» **What you should do**
Return, exactly as written, all lines from the line containing "This screenshot has width=755, height=472." to the end of the entries below, with both ends included.

» **Input material**
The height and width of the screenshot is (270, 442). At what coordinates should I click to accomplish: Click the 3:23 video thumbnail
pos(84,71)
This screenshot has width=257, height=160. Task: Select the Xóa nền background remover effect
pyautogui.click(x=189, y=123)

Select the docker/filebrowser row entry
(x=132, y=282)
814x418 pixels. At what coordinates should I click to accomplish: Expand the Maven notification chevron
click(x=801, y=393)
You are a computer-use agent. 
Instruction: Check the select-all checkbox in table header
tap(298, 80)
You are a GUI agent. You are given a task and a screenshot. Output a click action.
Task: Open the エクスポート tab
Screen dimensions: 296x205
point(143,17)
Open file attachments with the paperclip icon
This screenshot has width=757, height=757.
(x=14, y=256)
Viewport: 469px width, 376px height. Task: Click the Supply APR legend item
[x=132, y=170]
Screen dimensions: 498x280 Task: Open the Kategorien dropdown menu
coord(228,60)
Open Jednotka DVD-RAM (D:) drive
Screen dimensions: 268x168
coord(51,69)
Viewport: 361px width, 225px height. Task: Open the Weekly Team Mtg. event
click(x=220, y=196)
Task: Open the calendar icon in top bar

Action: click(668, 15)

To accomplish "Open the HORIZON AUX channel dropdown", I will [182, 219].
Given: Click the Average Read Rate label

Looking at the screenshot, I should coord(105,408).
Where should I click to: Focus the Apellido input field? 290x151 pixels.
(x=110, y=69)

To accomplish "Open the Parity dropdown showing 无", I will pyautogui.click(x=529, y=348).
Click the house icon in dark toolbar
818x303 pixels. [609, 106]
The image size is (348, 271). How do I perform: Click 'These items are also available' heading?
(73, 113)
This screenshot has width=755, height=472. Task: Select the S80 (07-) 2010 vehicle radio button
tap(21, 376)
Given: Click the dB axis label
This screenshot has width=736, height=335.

» **Result of the task**
This screenshot has width=755, height=472. Task: Select the S80 (07-) 2010 vehicle radio button
tap(21, 376)
Given: Click the dB axis label
This screenshot has width=736, height=335.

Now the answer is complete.